Extrait du texte

________________________

Suburbia : Une utopie libérale de Jean Taricat Éditions de la Villette, 2013 |
Des villégiatures pour nantis dans le Londres des années 1790 aux tristes lotissements qui s'étalent aux confins actuels du Grand Paris s'étend le règne de la suburbia. Un ouvrage récent en fait le cadre de l'avènement inéluctable d'une démocratie de petits propriétaires. Réalité ou utopie ?
Suburbia : Une utopie libérale de Jean Taricat, Éditions de la Villette, 2013. 24 x 17 cm, 157 pages, nombreuses illustrations noir et blanc, 19 euros. |
C'est aujourd'hui un lieu commun de constater et de déplorer le divorce croissant entre les « élites » et le « peuple ». En matière d'architecture et d'urbanisme, l'incompréhension atteint des sommets. Tandis que les uns – élus, administratifs, techniciens, architectes, etc. – s'accordent plus que jamais sur la nécessité de construire une ville durable, c'est-à -dire dense, les gens, eux, continuent de plébisciter l'urbanisation diffuse et l'habitat individuel. Depuis la ville centre, les décideurs condamnent en permanence cette inclinaison écologiquement irresponsable et socialement débilitante. Il s'est d'ailleurs constitué depuis le milieu des années soixante une abondante littérature sur le « cauchemar pavillonnaire (1) », pour reprendre un titre récent, laquelle mêle consternation et fatalisme. Il restait à publier en langue française une histoire plus objective de ces territoires, qui permette d'en comprendre la genèse et peut-être le devenir ; c'est chose faite avec Suburbia : une utopie libérale de Jean Taricat.

________________________

Informations fournies
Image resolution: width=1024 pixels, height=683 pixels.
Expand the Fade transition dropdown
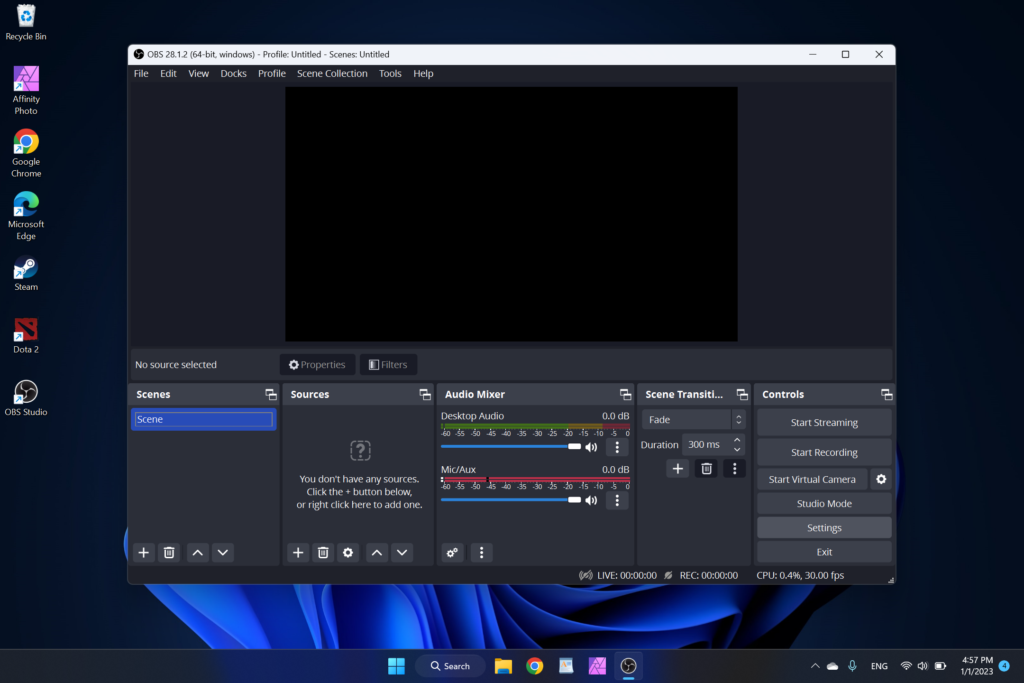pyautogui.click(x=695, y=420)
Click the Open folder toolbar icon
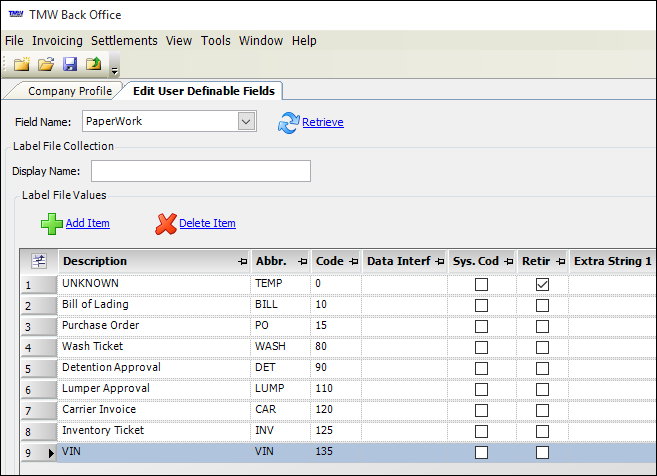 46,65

________________________

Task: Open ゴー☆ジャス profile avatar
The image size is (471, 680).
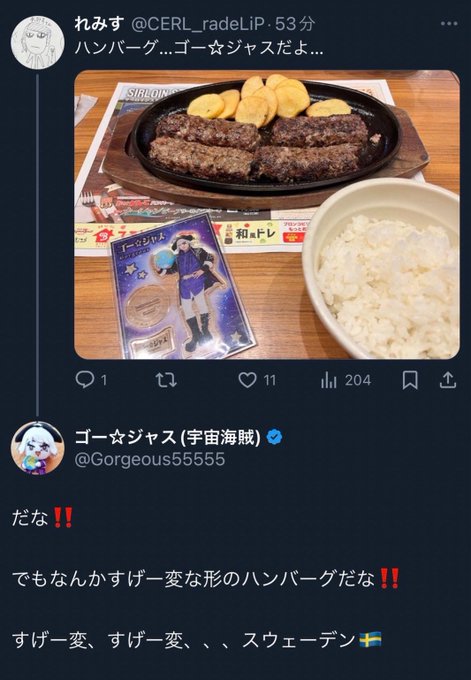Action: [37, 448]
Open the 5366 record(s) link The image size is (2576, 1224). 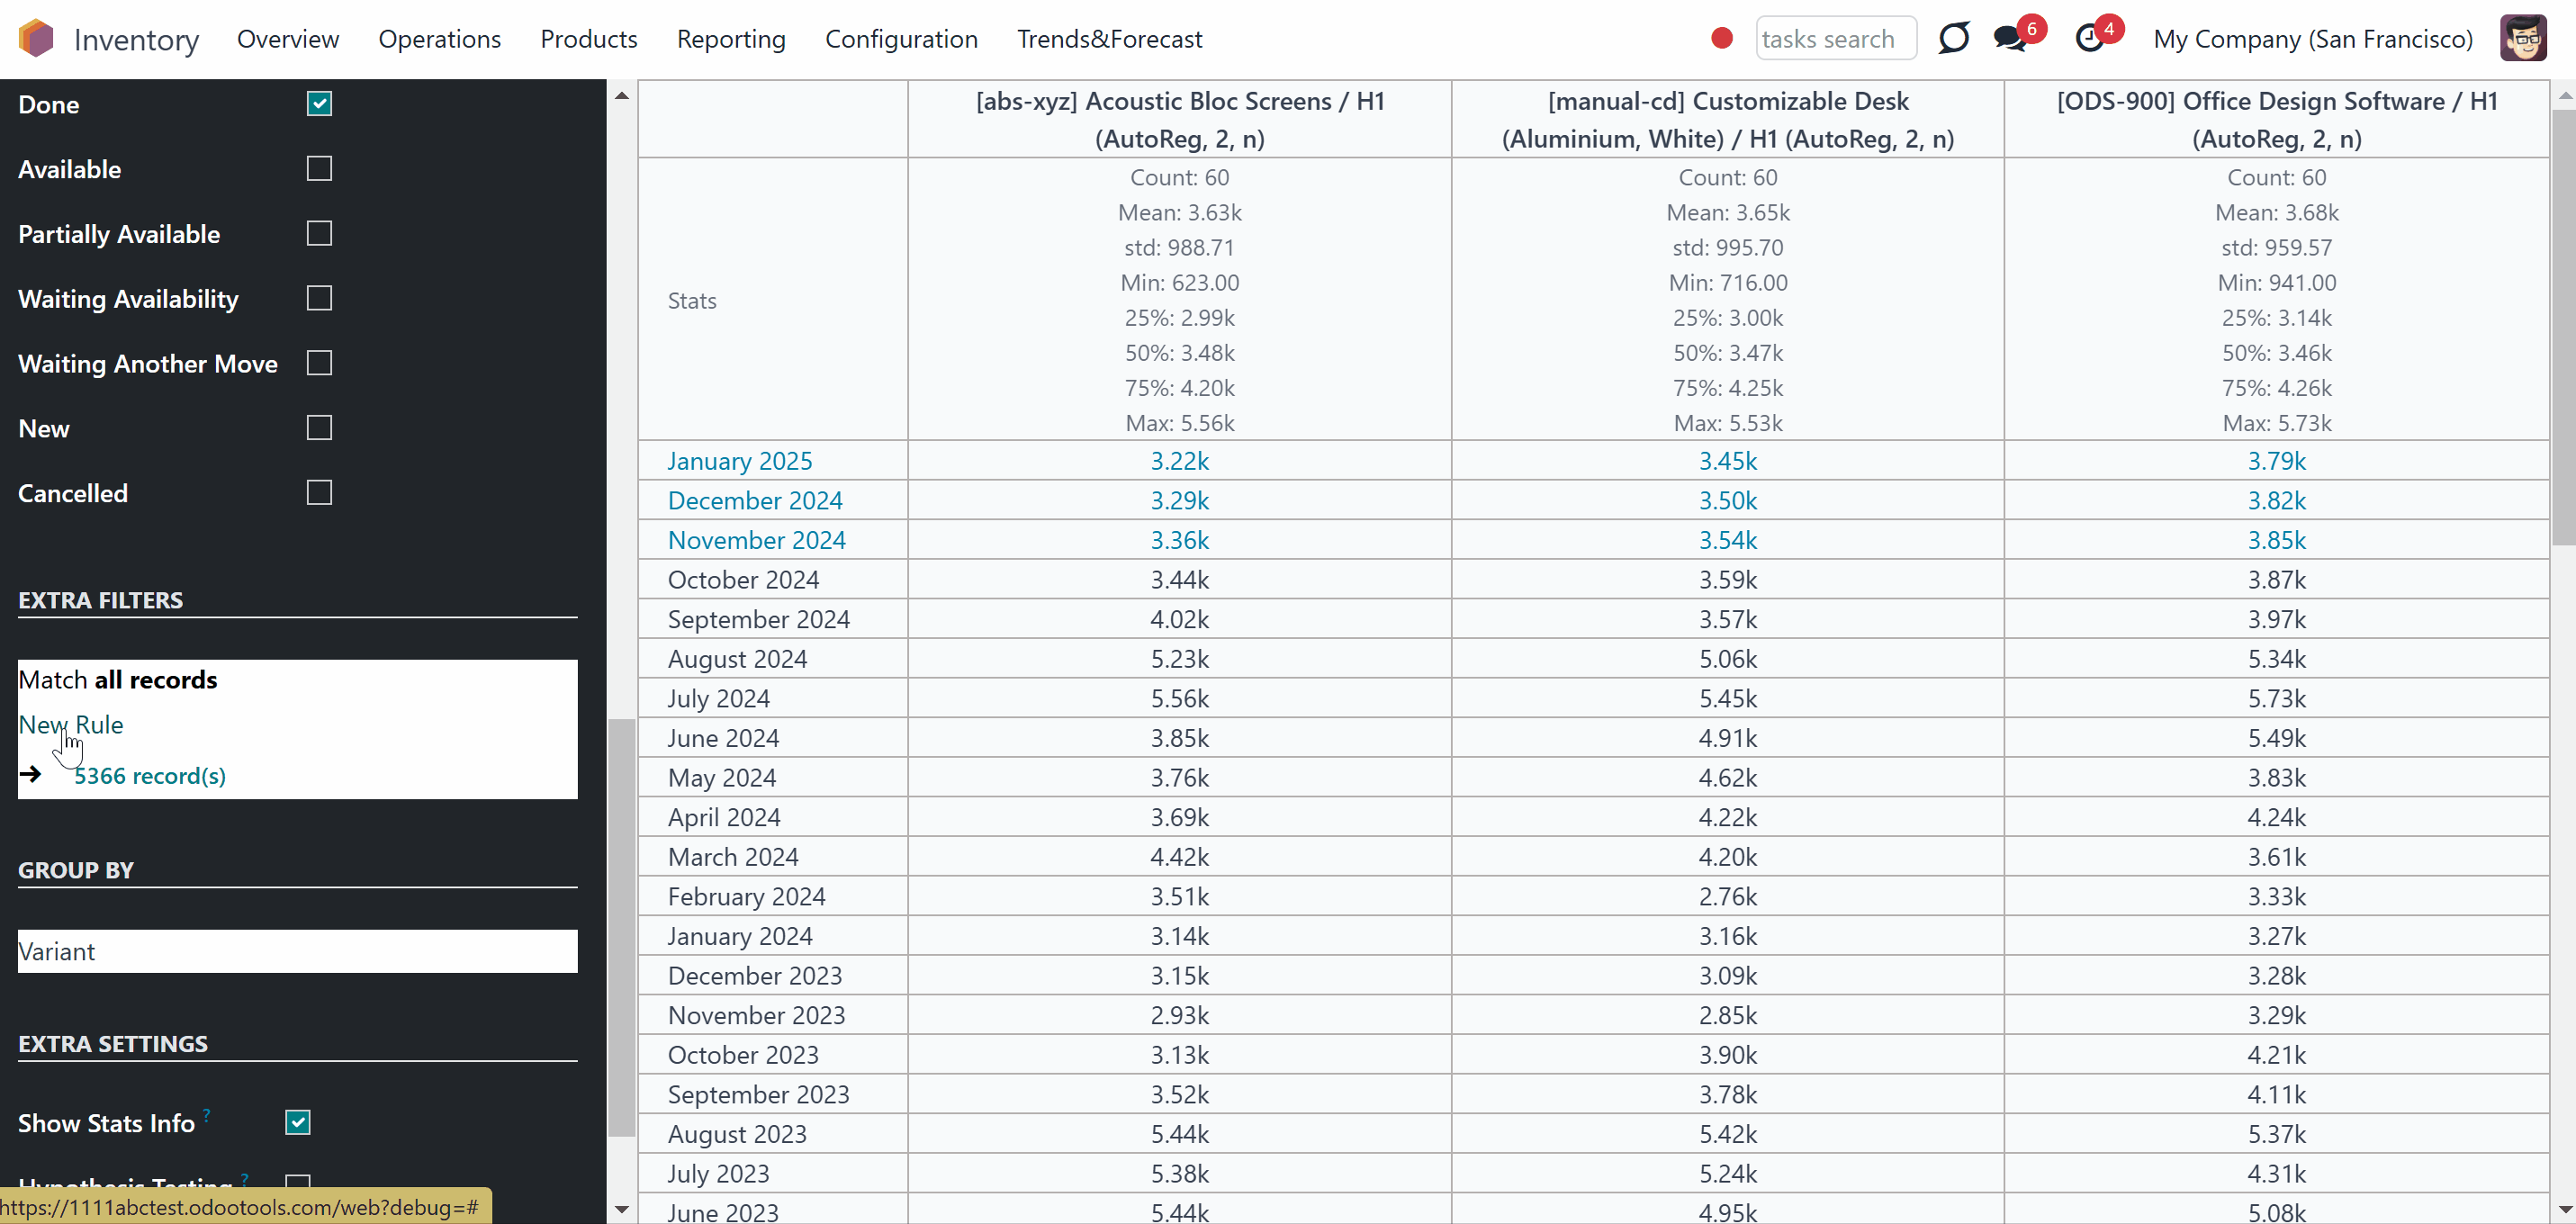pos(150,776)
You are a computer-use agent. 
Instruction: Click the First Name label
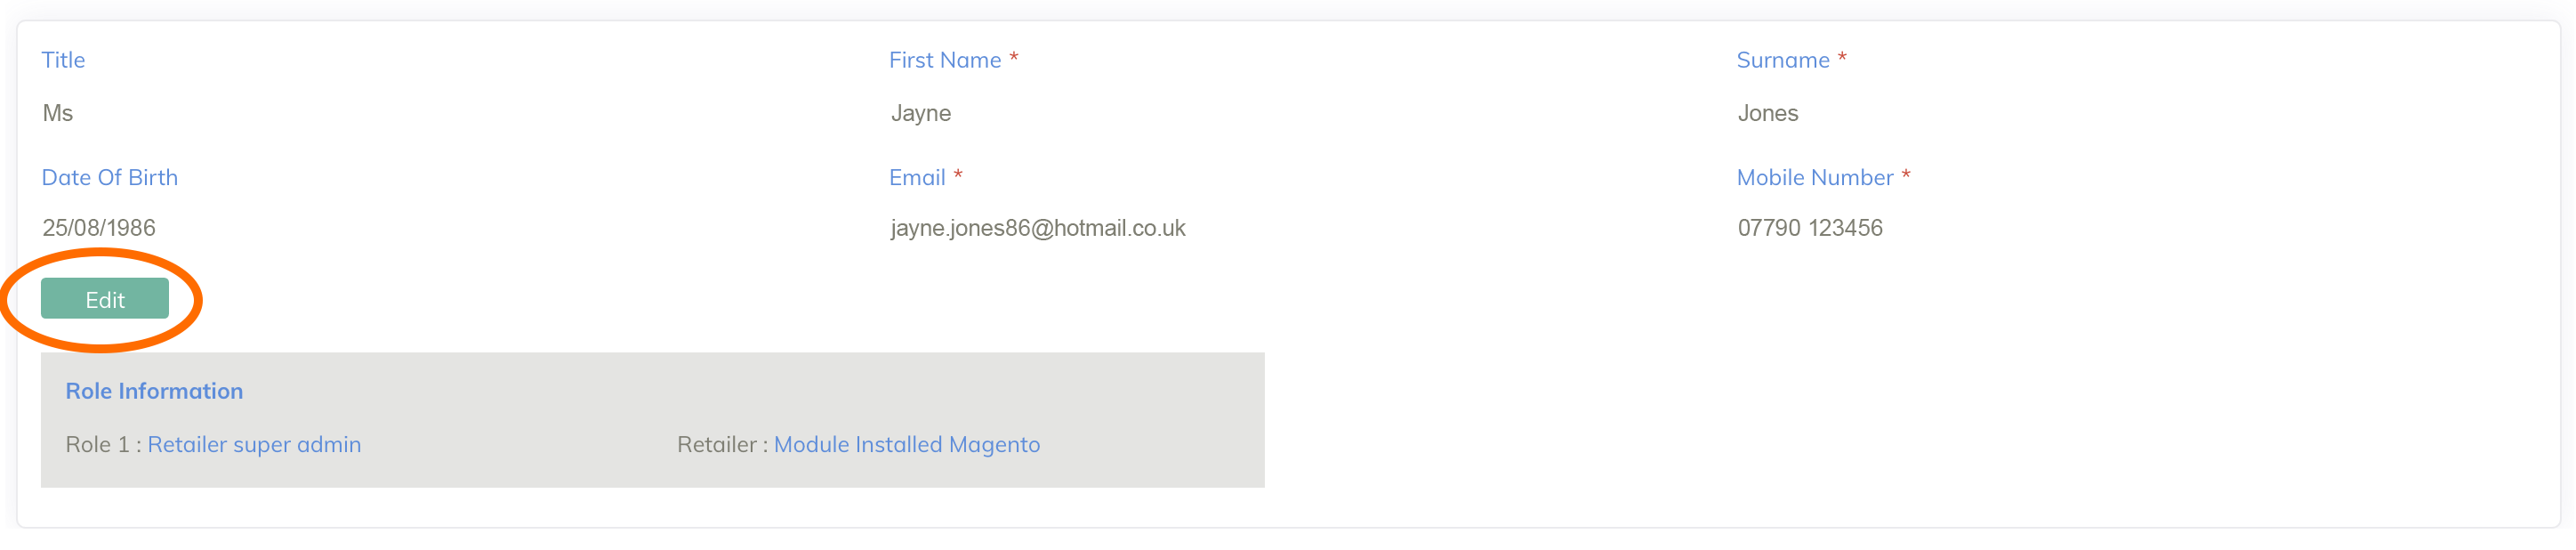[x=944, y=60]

________________________

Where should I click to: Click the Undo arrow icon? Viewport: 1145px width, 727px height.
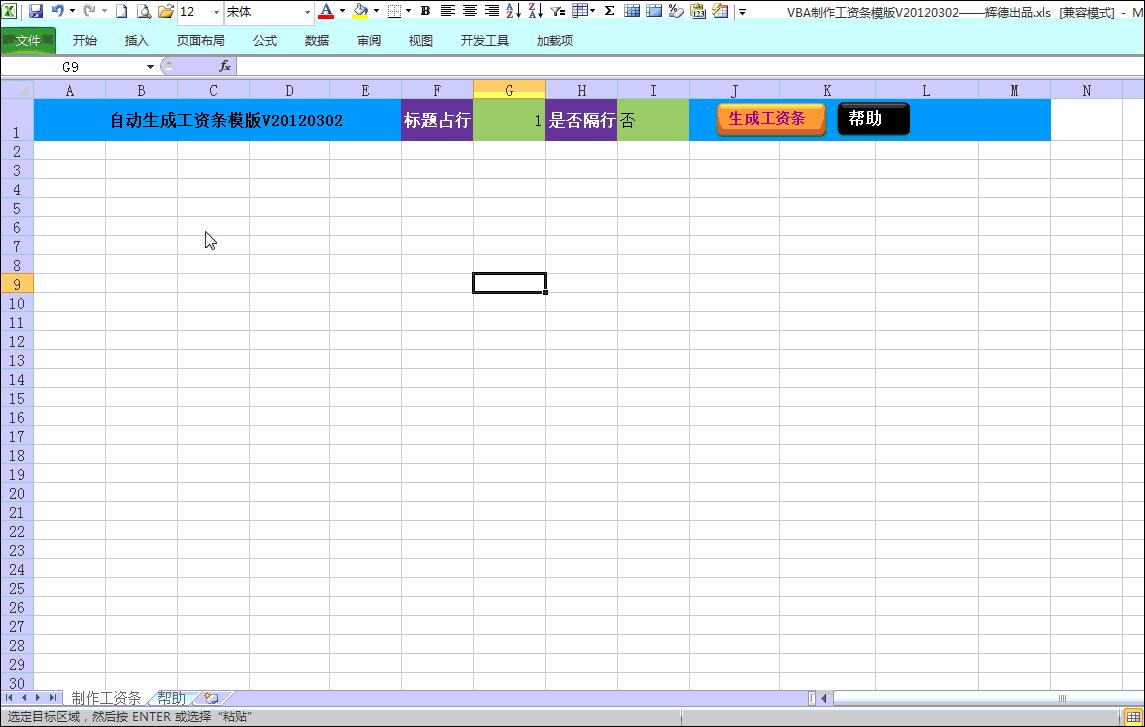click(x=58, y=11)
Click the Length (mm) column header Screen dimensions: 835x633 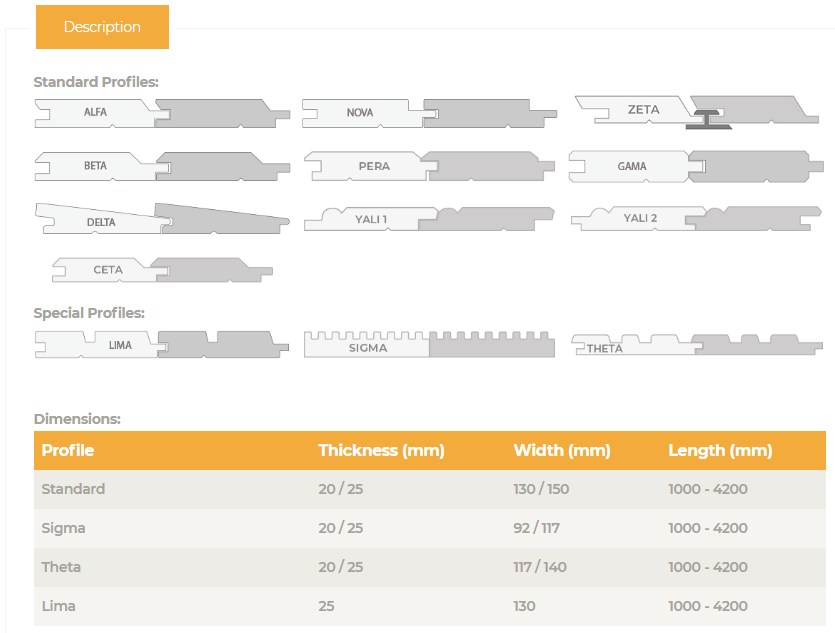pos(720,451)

________________________

Actions demandées
a) Citez le passage de la recension qui s'ouvre sur les mots contenant « Suburbia : Une utopie libérale de Jean Taricat Éditions » et se clôt sur « ou utopie ? ».
b) Prolongez la recension de Suburbia à la suite de sa dernière phrase.
Ce matériel n'a aucun rapport avec la recension.

Résultats par consigne
a)
Suburbia : Une utopie libérale de Jean Taricat Éditions de la Villette, 2013 |
Des villégiatures pour nantis dans le Londres des années 1790 aux tristes lotissements qui s'étalent aux confins actuels du Grand Paris s'étend le règne de la suburbia. Un ouvrage récent en fait le cadre de l'avènement inéluctable d'une démocratie de petits propriétaires. Réalité ou utopie ?

b)
Le fatalisme précisément tient au fait que l'étalement urbain (urban sprawl) est aujourd'hui encore largement perçu comme un phénomène incontrôlé et donc incontrôlable. Son chaos est opposé à l'ordre de la ville historique. Seuls le pragmatisme et la main invisible du marché semblent à l'oeuvre dans cet entrelacs d'infrastructures routières, de zones commerciales et industrielles et de lotissements résidentiels. Le plus grand mérite de l'ouvrage de Jean Taricat est de montrer qu'il en va peut-être autrement, tant la suburbia serait pleine d'idéologies, de projets et de rationalités.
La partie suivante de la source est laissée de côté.